:: Passage given ::

Unfortunately we could not locate any reference to the Chachmei Yeshiva within the Hall Collection’s most likely records series, the Wiesbaden Property Cards, which are part of Record Group 260, Records of U.S. Occupation Headquarters, World War II.
That does not necessarily mean there are no records so we encourage you to check this resource for yourself. A description of the Hall Collection is available here -- https://www.archives.gov/research/holocaust/international-resources/nara. The digitized microfilm is available on Fold3, a commercial partner with the National Archives. To view these records without paying a subscription fee you will need to visit a library, archives, or other institution that has an institutional membership. The interface takes some work to get accustomed to but once you learn it you will find it to be very nuanced.
There are additional records on site at the National Archives at College Park, MD that may have information. We suggest glancing at our Holocaust Assets Finding Aid here -- https://www.archives.gov/research/holocaust/finding-aid -- and e-mailing our reference staff at email@example.com , where your query will be given additional attention. Relevant records might also be found in Record Group 59, Records of the U.S. State Department, or Record Group 84, Records of the Foreign Service Posts of the Department of State. Unfortunately information most readily found online states that the U.S. embassy followed the Government of Poland-in-Exile to France in September, 1939 and Chachmei Yeshiva’s library was burned by the Nazis some time in 1940.

:::
:: Recorded information ::

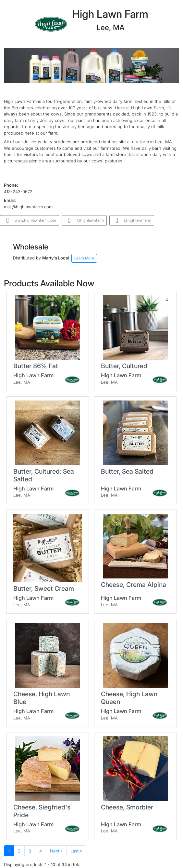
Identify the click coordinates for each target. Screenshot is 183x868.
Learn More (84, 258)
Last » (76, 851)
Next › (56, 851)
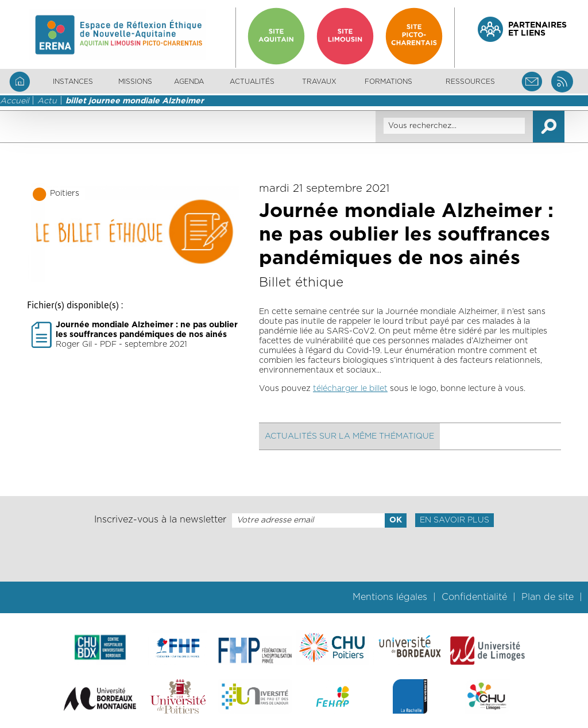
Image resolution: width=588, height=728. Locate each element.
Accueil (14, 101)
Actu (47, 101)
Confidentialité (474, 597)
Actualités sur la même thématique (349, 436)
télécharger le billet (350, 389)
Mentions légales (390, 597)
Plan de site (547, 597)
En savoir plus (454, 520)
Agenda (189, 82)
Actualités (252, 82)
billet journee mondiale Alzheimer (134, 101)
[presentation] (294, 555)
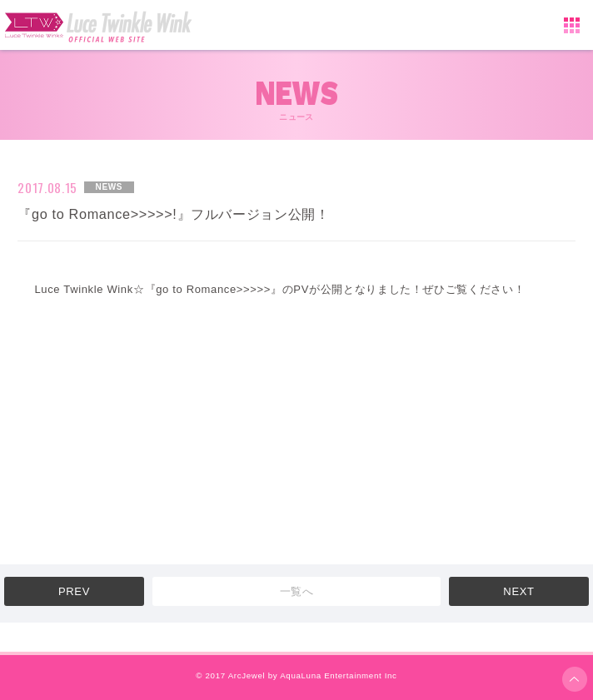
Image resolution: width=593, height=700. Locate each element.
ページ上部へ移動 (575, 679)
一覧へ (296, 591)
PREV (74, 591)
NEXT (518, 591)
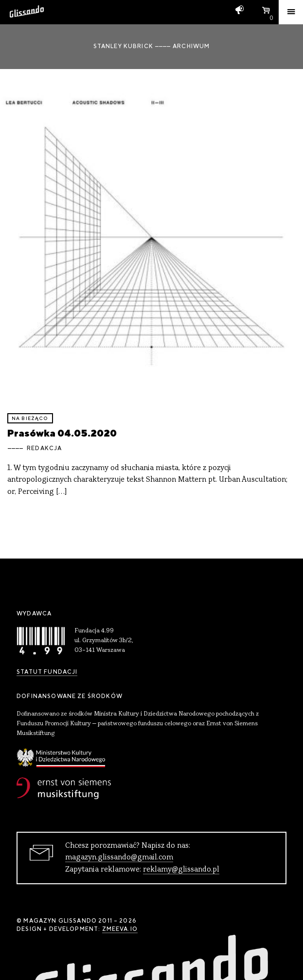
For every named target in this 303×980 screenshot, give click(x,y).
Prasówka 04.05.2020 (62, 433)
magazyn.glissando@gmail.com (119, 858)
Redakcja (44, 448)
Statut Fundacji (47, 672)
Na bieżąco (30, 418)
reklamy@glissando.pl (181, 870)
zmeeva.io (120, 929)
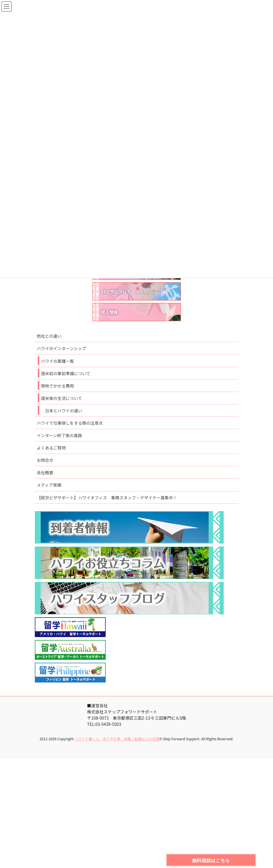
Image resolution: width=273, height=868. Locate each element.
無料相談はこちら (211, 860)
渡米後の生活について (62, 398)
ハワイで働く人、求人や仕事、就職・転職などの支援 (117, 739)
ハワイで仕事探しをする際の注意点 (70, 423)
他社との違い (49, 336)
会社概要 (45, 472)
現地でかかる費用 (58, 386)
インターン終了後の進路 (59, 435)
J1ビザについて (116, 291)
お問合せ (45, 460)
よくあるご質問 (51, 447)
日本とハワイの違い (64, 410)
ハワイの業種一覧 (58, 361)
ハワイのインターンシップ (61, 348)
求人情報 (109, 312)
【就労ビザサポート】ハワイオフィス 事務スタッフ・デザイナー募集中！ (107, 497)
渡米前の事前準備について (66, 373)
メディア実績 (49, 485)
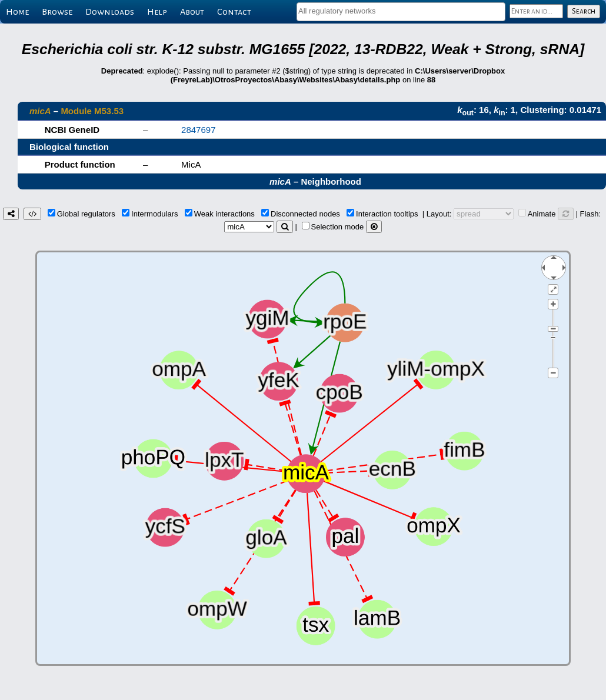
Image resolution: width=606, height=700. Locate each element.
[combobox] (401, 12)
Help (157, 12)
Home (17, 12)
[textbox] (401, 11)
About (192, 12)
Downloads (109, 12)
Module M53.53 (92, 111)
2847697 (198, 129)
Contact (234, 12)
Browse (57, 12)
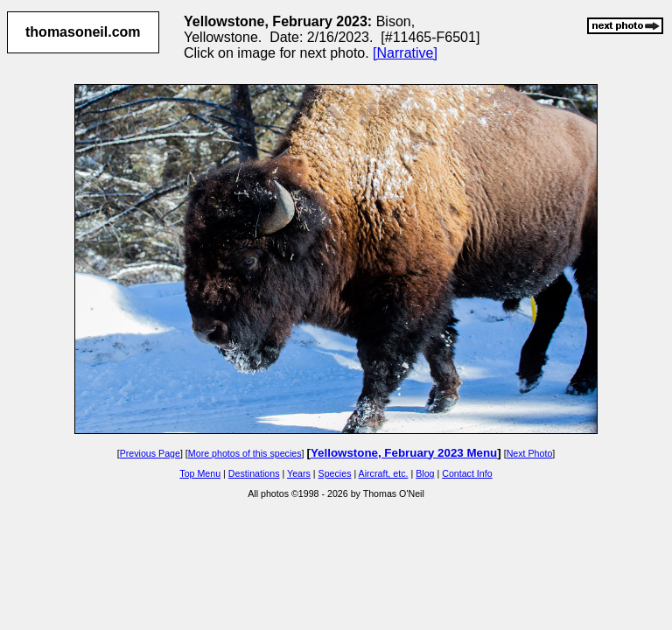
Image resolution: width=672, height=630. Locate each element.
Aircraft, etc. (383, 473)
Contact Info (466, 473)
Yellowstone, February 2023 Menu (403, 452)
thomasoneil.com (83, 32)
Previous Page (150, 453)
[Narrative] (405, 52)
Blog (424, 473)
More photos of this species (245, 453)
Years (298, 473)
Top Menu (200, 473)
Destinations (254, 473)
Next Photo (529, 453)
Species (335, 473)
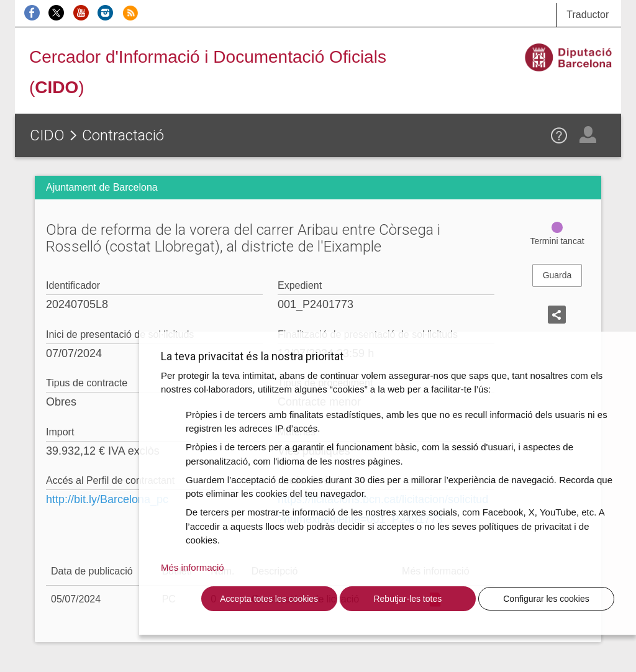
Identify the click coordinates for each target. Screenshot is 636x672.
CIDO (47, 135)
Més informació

:::

[Stated task A]
In the passage about Chachmei Yeshiva records, which commercial partner of the National Archives offers the digitized microfilm?
[Stated task B]
Reproduce the passage about Chachmei Yeshiva records between "Unfortunately we could" and "be very nuanced.", inclusive.

[Complete output A]
Fold3

[Complete output B]
Unfortunately we could not locate any reference to the Chachmei Yeshiva within the Hall Collection’s most likely records series, the Wiesbaden Property Cards, which are part of Record Group 260, Records of U.S. Occupation Headquarters, World War II.
That does not necessarily mean there are no records so we encourage you to check this resource for yourself. A description of the Hall Collection is available here -- https://www.archives.gov/research/holocaust/international-resources/nara. The digitized microfilm is available on Fold3, a commercial partner with the National Archives. To view these records without paying a subscription fee you will need to visit a library, archives, or other institution that has an institutional membership. The interface takes some work to get accustomed to but once you learn it you will find it to be very nuanced.